Here are some further contributions from workshop participants…
From Immy, aged 10, the youngest participant in our Creative Writing Workshop.
Immy bravely serenaded us with a lovely song about the ship-shaped sundial, and then impressed us further by reading us a story, ‘The Globe of Puzzles,’ about the jigsaw-puzzle globe. Her contributions are below.
Thank you, Immy!
The Sundial Song
I’ve felt the summer sun
Felt the leaves a falling
Seen the world in winter
Seen the darkest night
I’ve been everywhere on the earth but not in Heaven
The Globe of Puzzles
by Immy age 10
A boy called Joe who was 8 years old walked down an abandoned mine tunnel. He walked down the tunnel and found a dead end; he saw on a rock shelf a globe that was made of lots of pieces to put together. He was amazed by the varied colours and the great countries that covered the earth, so he put it together and a voice said in his head how to live forever…….
From a few of our (adult) participants:
Alex wrote about the ship-shaped sundial as well. I especially love how Alex read about the history of the sundial on the website and worked that into the poem, whilst also taking an imaginative leap from that information into the unknown:
Samuel’s sixteenth ship sundial
The man took the ship in the palm of his hand
A beam of light fell on the brassy shape
Telling the time, spelling the state of the day.
Almost 450 year ago Samuel Fox took up his
Instruments, finely sharp and carefully kept
And engraved his initials SF on his sixteenth ship sundial
Ordered by a doctor in Plymouth who wished
He’d gone to sea as a boy.
Who lived in a tall house on the Hoe looking south
Who liked to use arithmetic to sharpen his wits
Who walked with a limp,
Who coughed on damp days.
He would need spectacles to see the fine lines
That Samuel engraved in his workshop in Greenwich
Watched by his apprentice Tom.
The doctor would keep his sundial in a velvet bag
Drawn up by a silken cord.
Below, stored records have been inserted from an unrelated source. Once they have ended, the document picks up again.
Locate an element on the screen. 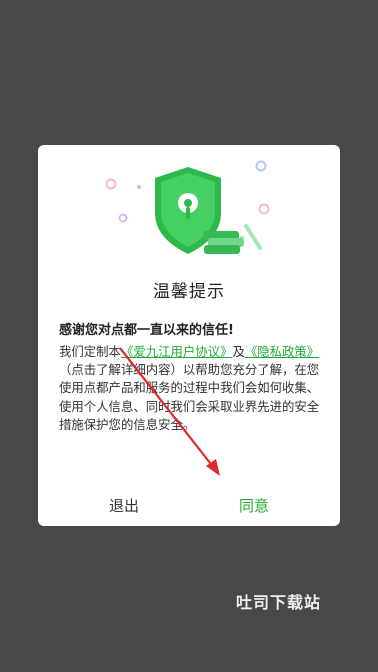  privacy-policy-link: 《隐私政策》 is located at coordinates (282, 352).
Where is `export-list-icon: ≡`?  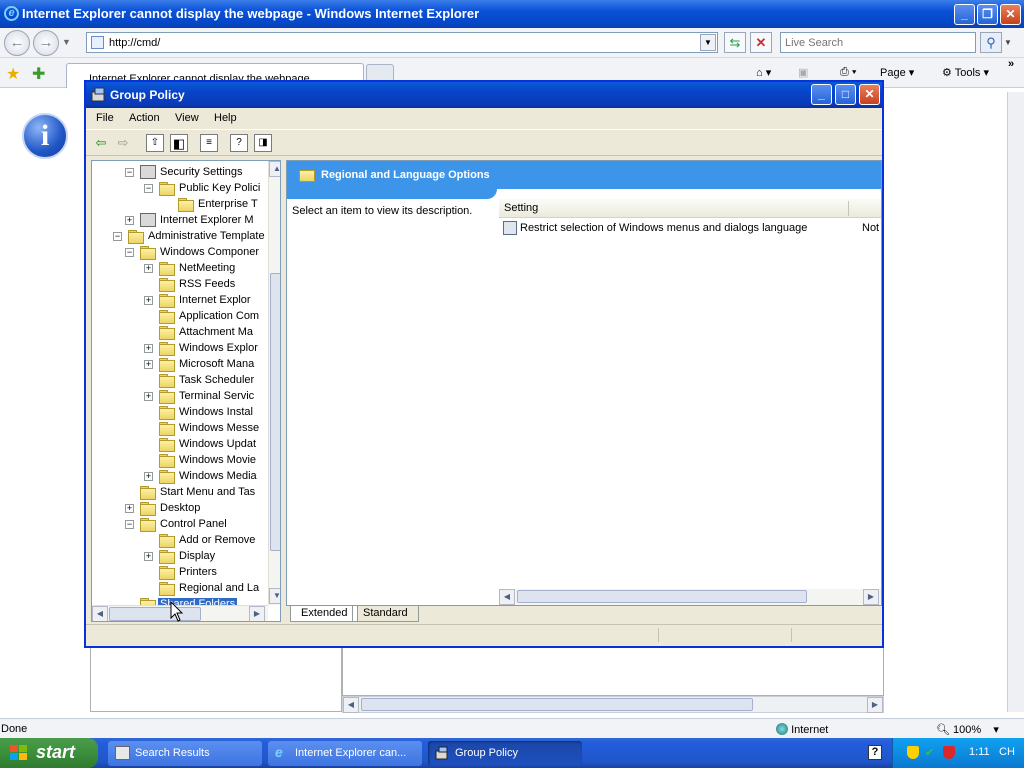
export-list-icon: ≡ is located at coordinates (209, 143).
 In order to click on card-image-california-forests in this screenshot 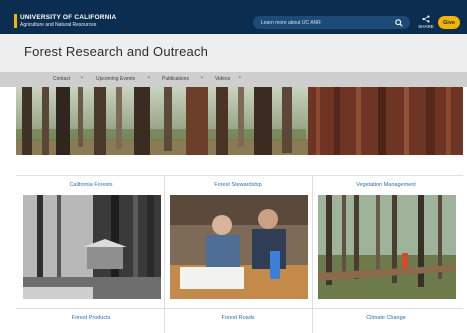, I will do `click(92, 247)`.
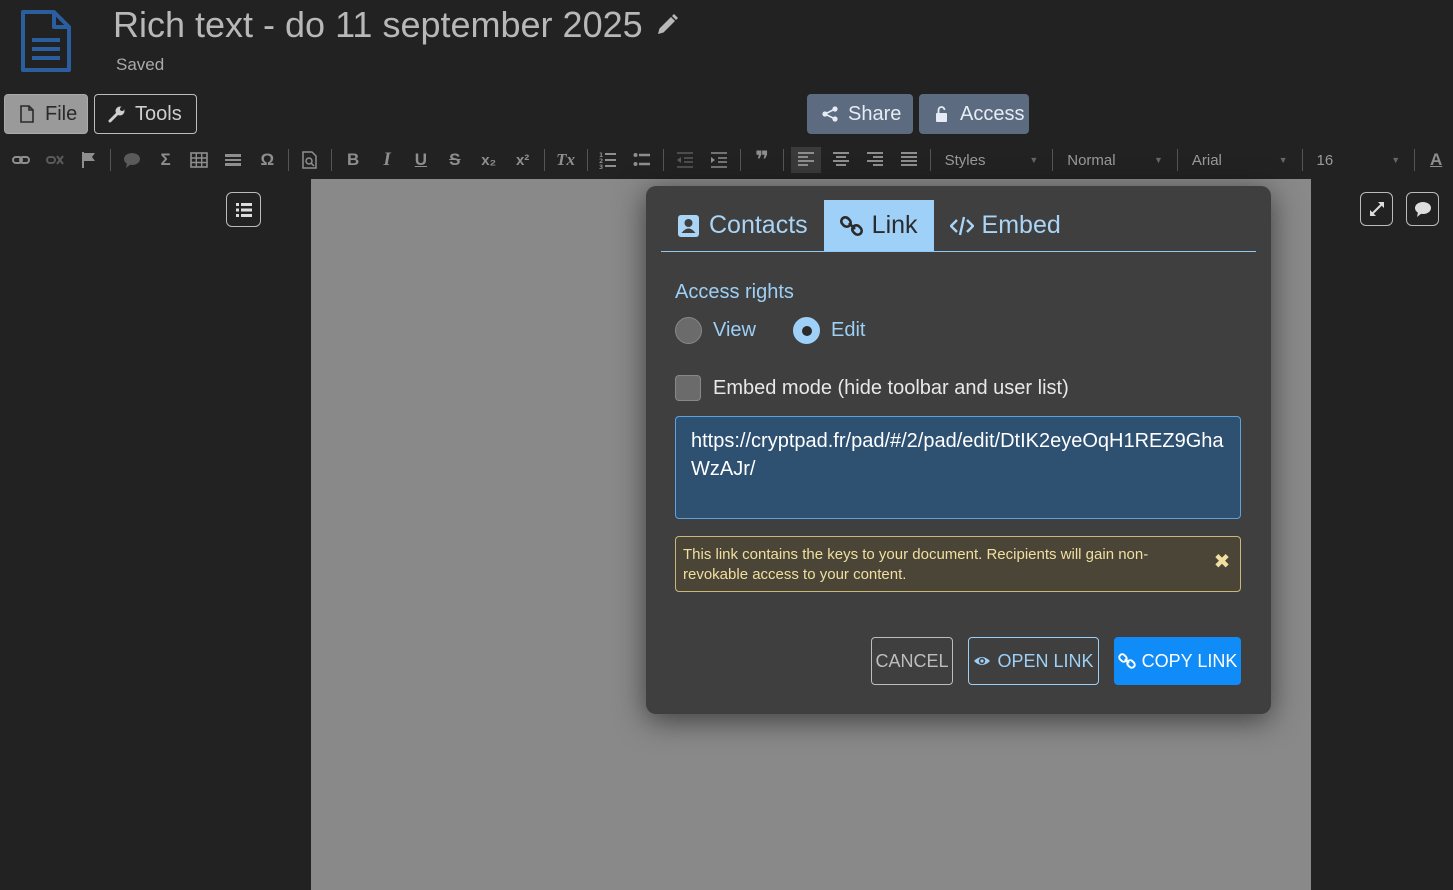 Image resolution: width=1453 pixels, height=890 pixels. I want to click on preview-icon, so click(310, 160).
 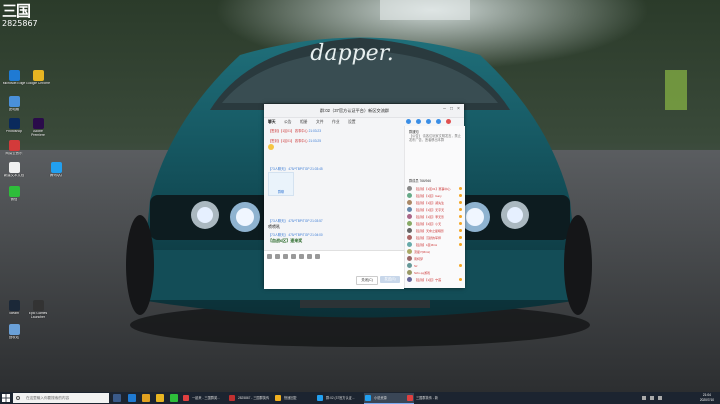 What do you see at coordinates (16, 11) in the screenshot?
I see `overlay-logo: 三国` at bounding box center [16, 11].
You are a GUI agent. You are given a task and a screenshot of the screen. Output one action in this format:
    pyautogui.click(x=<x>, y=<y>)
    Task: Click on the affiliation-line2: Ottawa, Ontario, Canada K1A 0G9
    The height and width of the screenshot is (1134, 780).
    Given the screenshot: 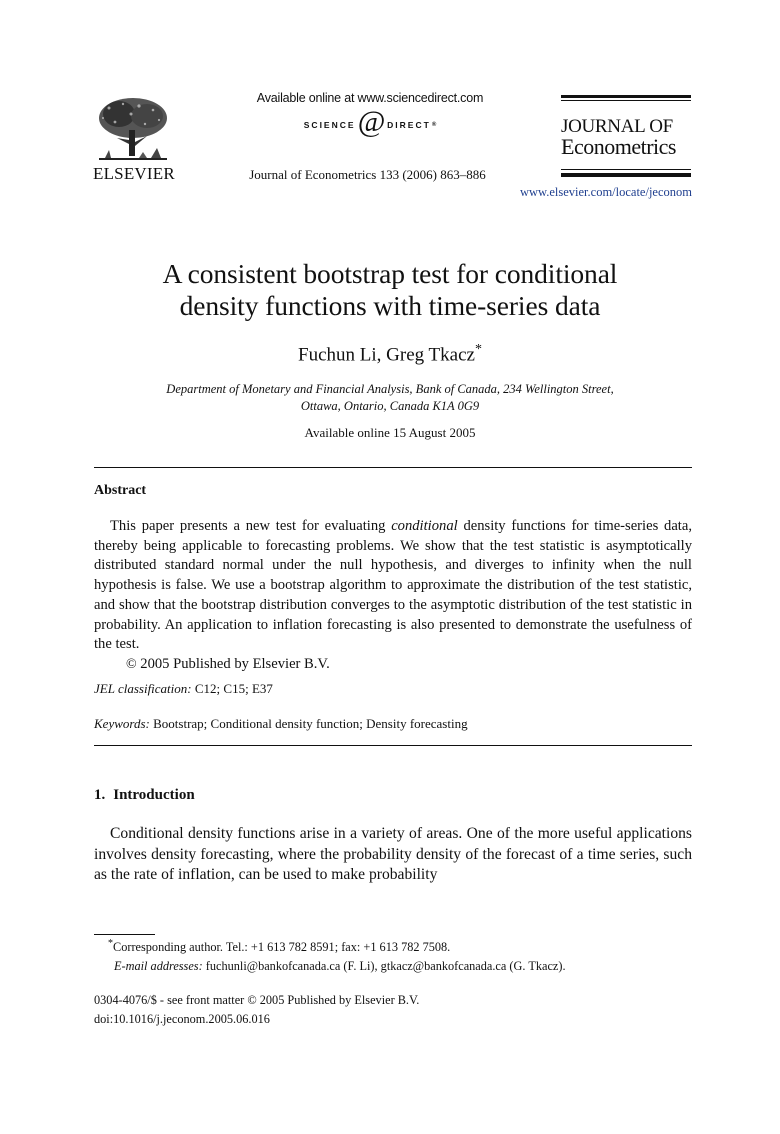 What is the action you would take?
    pyautogui.click(x=390, y=406)
    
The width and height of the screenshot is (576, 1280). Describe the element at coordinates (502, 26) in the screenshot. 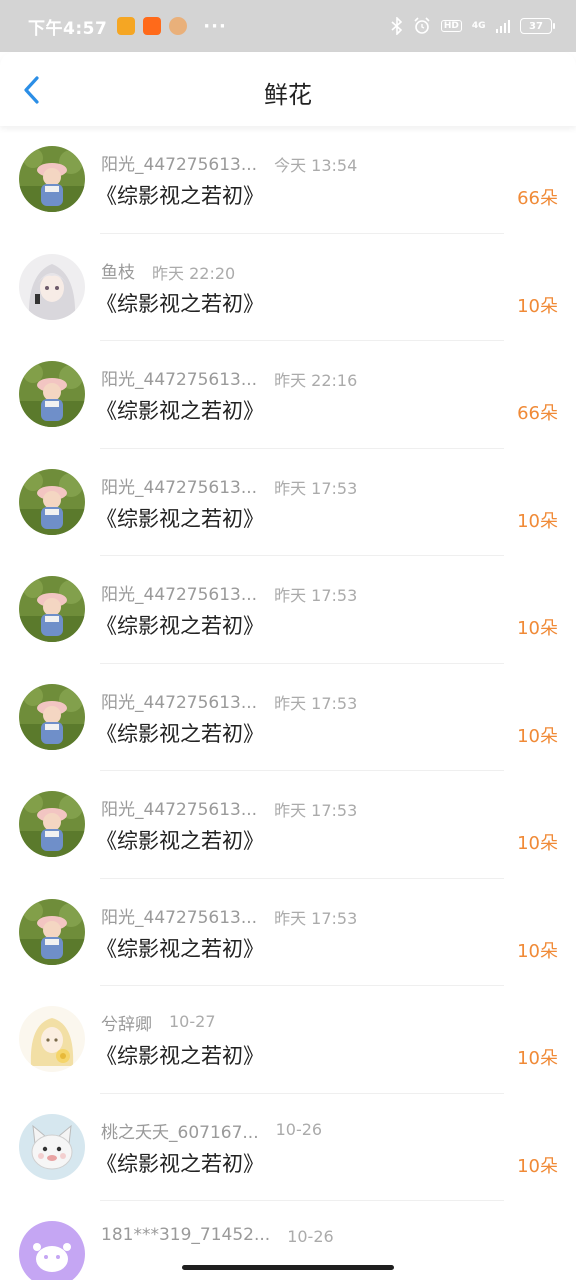

I see `signal-icon` at that location.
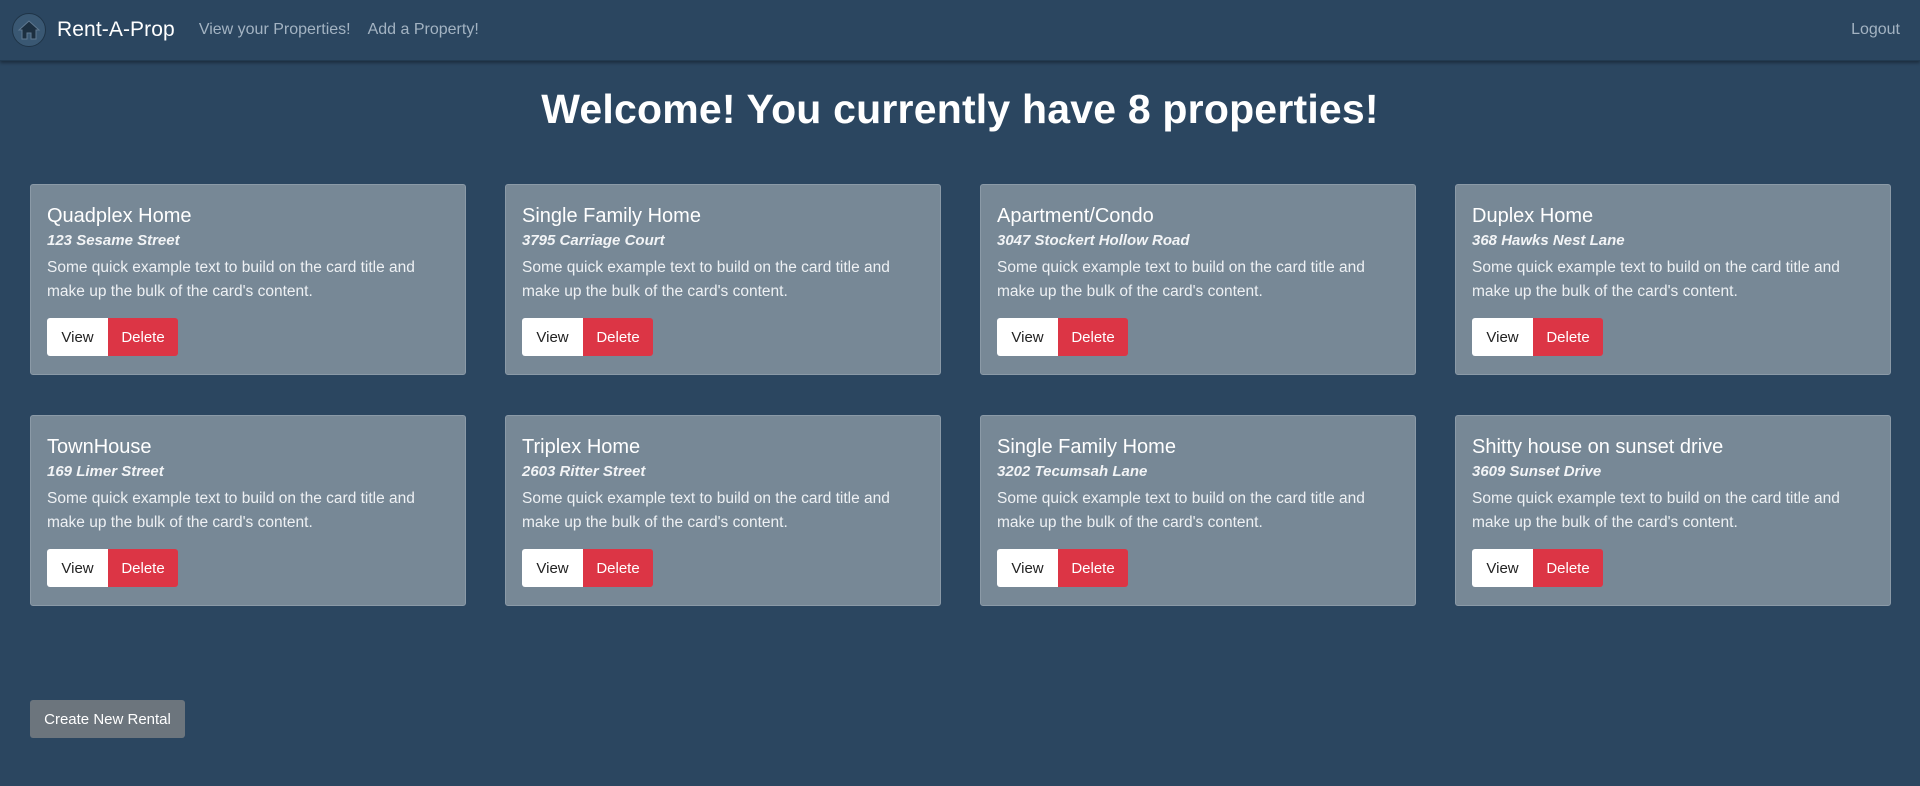 This screenshot has width=1920, height=786. I want to click on card-title: Duplex Home, so click(1533, 216).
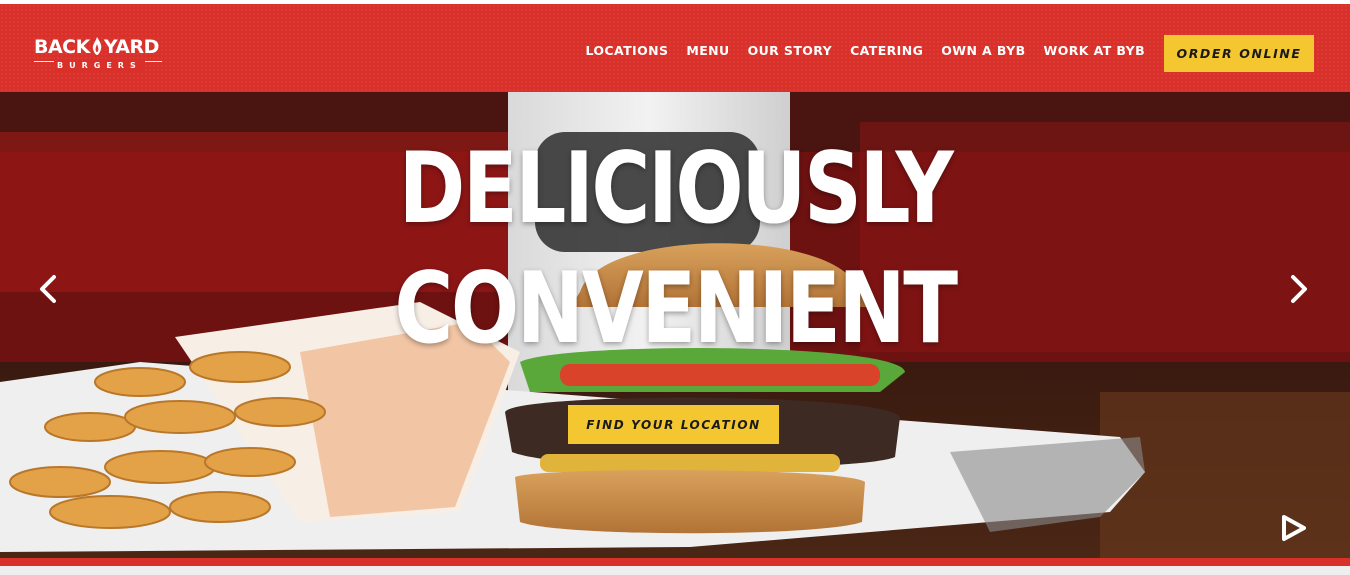 Image resolution: width=1350 pixels, height=575 pixels. I want to click on nav-own-a-byb: OWN A BYB, so click(983, 50).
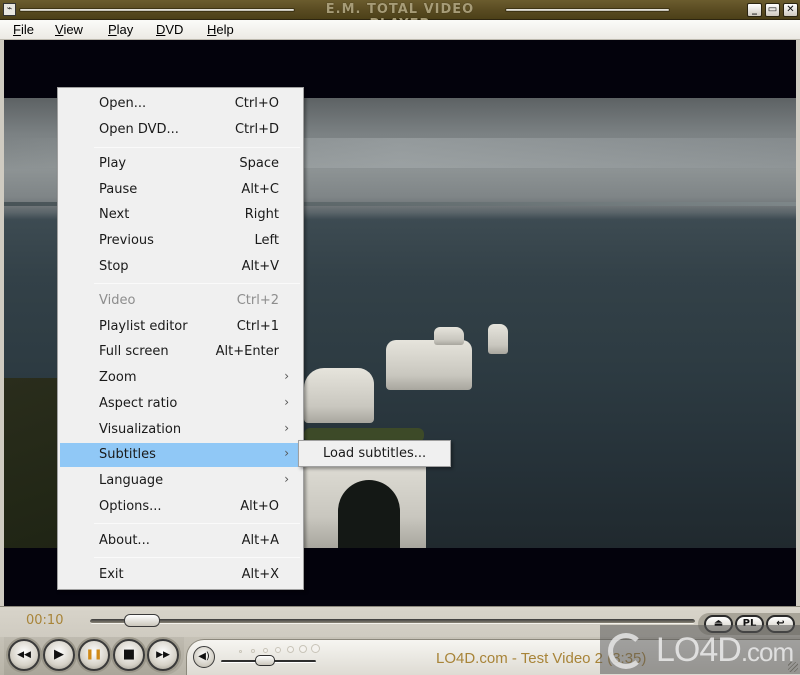 The image size is (800, 675). Describe the element at coordinates (180, 378) in the screenshot. I see `menu-item-zoom: Zoom ›` at that location.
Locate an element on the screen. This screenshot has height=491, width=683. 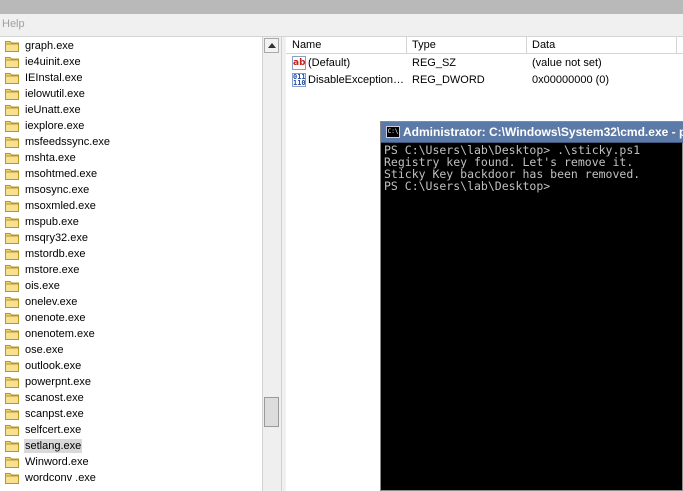
tree-item-label: scanpst.exe is located at coordinates (54, 414).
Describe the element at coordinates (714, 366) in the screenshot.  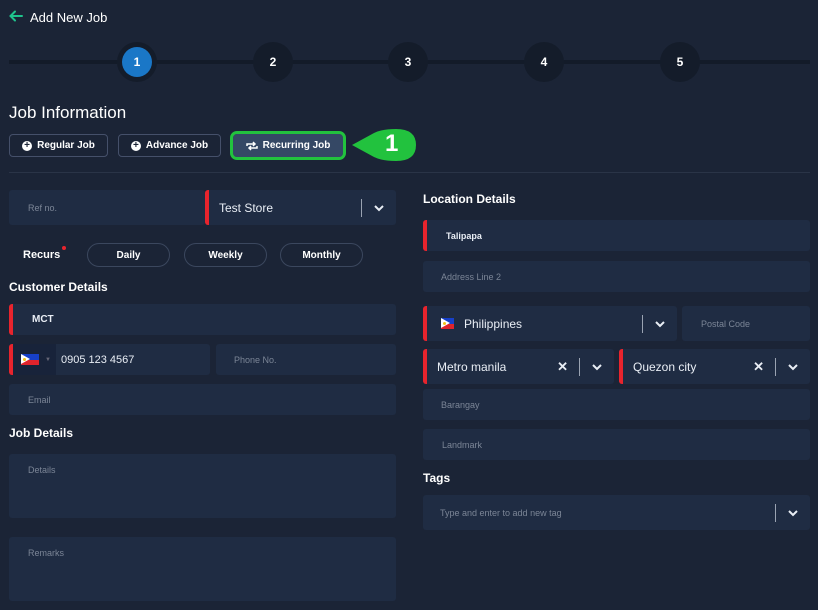
I see `city-select: Quezon city ✕` at that location.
Kept in the third drawer down
On the left of his desk looking out over the water.
Each of Samuel’s ship sundials was slightly different
This one – a chubby shape, with a stocky mast –
Would sail through centuries, lost in a sea of
Where next, what next?
Snug in its high and dry, safe and sound place.
Here is a piece from Simon, who wrote about the puzzle globe (and also gave excellently evocative readings of this and our gold coin example):
The world puzzle
The world was split: brutally, along lines of latitude and radii that ran through the Earth’s core. It lay, set out, upon the table, a dissected planet. The divisions ran sharply across continents and oceans, cuts of a geometrical sphere that ignored geography and tore over the structures of the Earth’s surface.
Somehow, gradually, the detail began to creep inside. Line-tendrils from the surface began to snake into the interior, crawling across the blank surfaces of the raw partitions. Slowly, with muted colours resembling those of lichen, the confusions of the surface crept into the Earth’s interior. A great elephant appeared at the Earth’s core. From America, a vast tree grew into the interior, and on it sat a Native American, talking to a monkey. Last of all, the writing appeared, fitting between the spidery pictures and explaining them. The barren Earth was filled with vegetation, people, and descriptions; the puzzle had solved itself.
Thank you everyone for your contributions! Most impressive!